Sustainability has gone from hippie to hip. green has been both a cause and an effect.

“Right from the beginning, our aim was to make sustainability sexy.” That aesthetic and intellectual allure is not limited to architecture. Quite a chunk of the publication is devoted to design.

“It’s the clever stuff that I love. People doing amazing things with recycled materials that are very beautiful.

“Our upfront section is a showcase of product design, and that in particular is an amazing resource for people for designing products around a recycled whatever – old plates and cups and old brooms – anything that sits around doing nothing and there are too many of. Finding solutions for that type of rubbish that look great and are stylish.”

But some rubbish is beyond redemption. And here, too, O’Neill really wants to provoke and lead change. She’s not only declared death to McMansions. It’s death to “crap furniture”, too.\

And here, again, it might sound like she’s trying to impose or proscribe. But she’s not, she’s seeking to inspire – and to save us some money and the planet some resources.

Now, before all those IKEA fans out there get offended, O’Neill’s definition of “crap furniture” does NOT include that operation.
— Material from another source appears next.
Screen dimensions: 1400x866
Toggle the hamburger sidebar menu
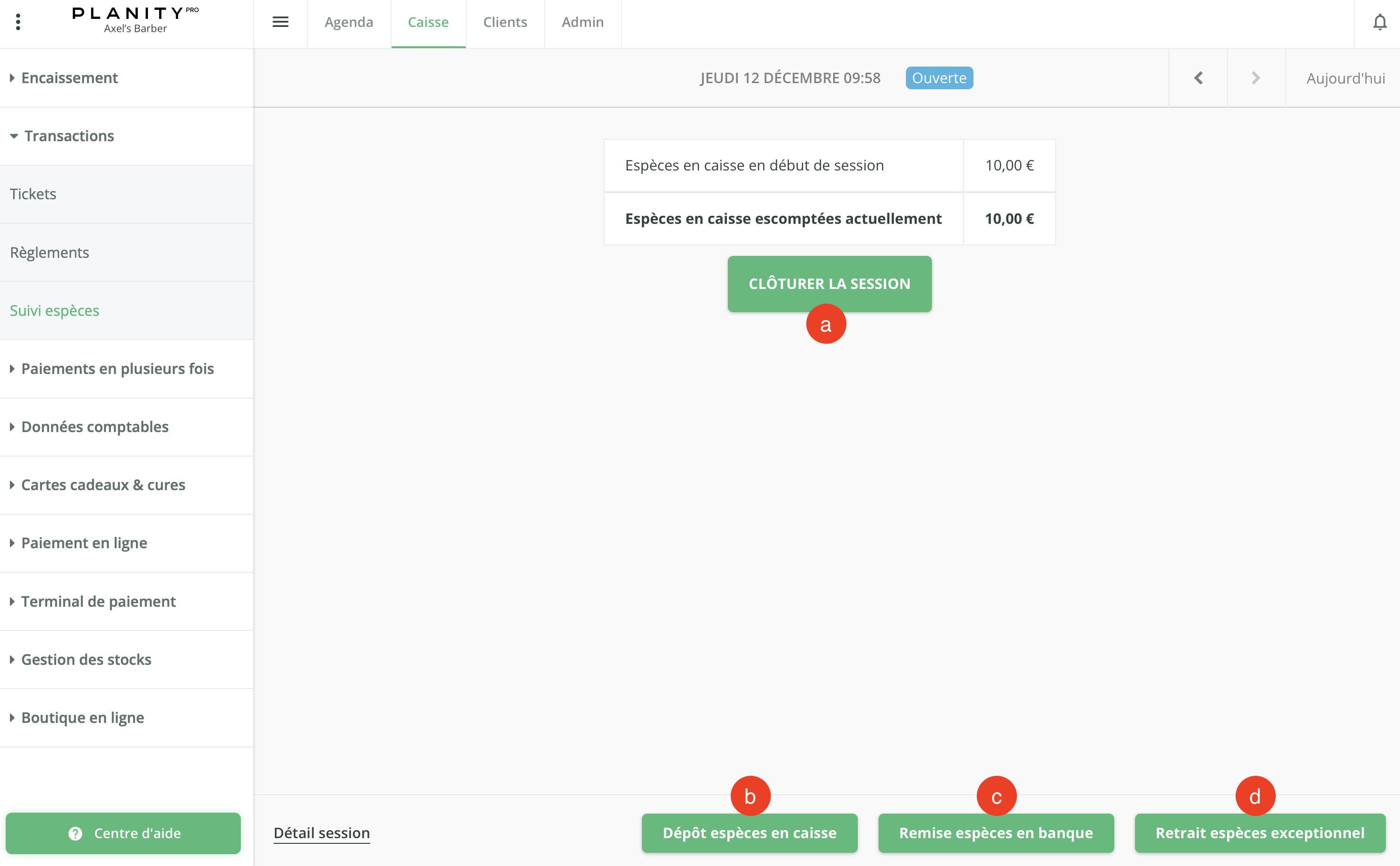(280, 22)
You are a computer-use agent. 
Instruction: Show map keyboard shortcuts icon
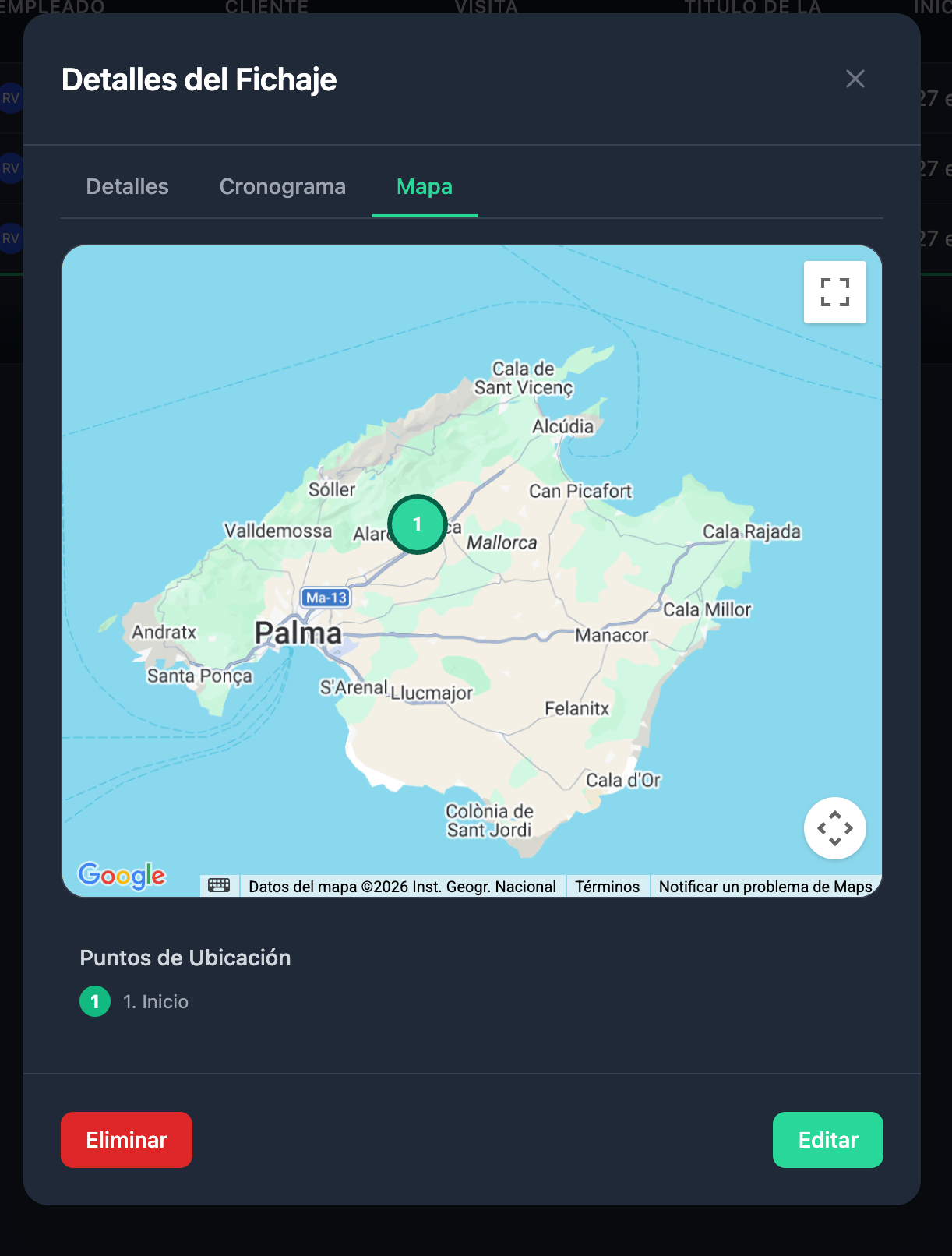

“IKEA furniture is not that bad and I think if you pick and chose carefully you can buy things that will last a bit longer and then you can take them to the op shop and people will probably buy them and they’ll get used again, which is a great thing. I’m all into second-hand furniture – I love it.”

What she hates is the waste caused by cheap and nasty furniture that’s not designed to last.

“You go into an op shop these days and it’s just absolutely overflowing with furniture that’s kind of half-broken and really not very usable. And that is fundamentally the problem.

“Years and years ago, everybody saved up to buy a nice dining room table or some nice chairs. That really is fundamentally what sustainability is about.

“If people went out and spent more on a table and some nice chairs that would last them a lot longer, they wouldn’t have to go out and buy them again.

“And they wouldn’t end up in op shops, and they wouldn’t end up in landfill.”

As we contemplate all the public policy issues associated with population growth – as well as our housing affordability issues – it’s the private choices opened up to us by people such as Tamsin O’Neill upon which we might construct not only a more sustainable future, but a happier one.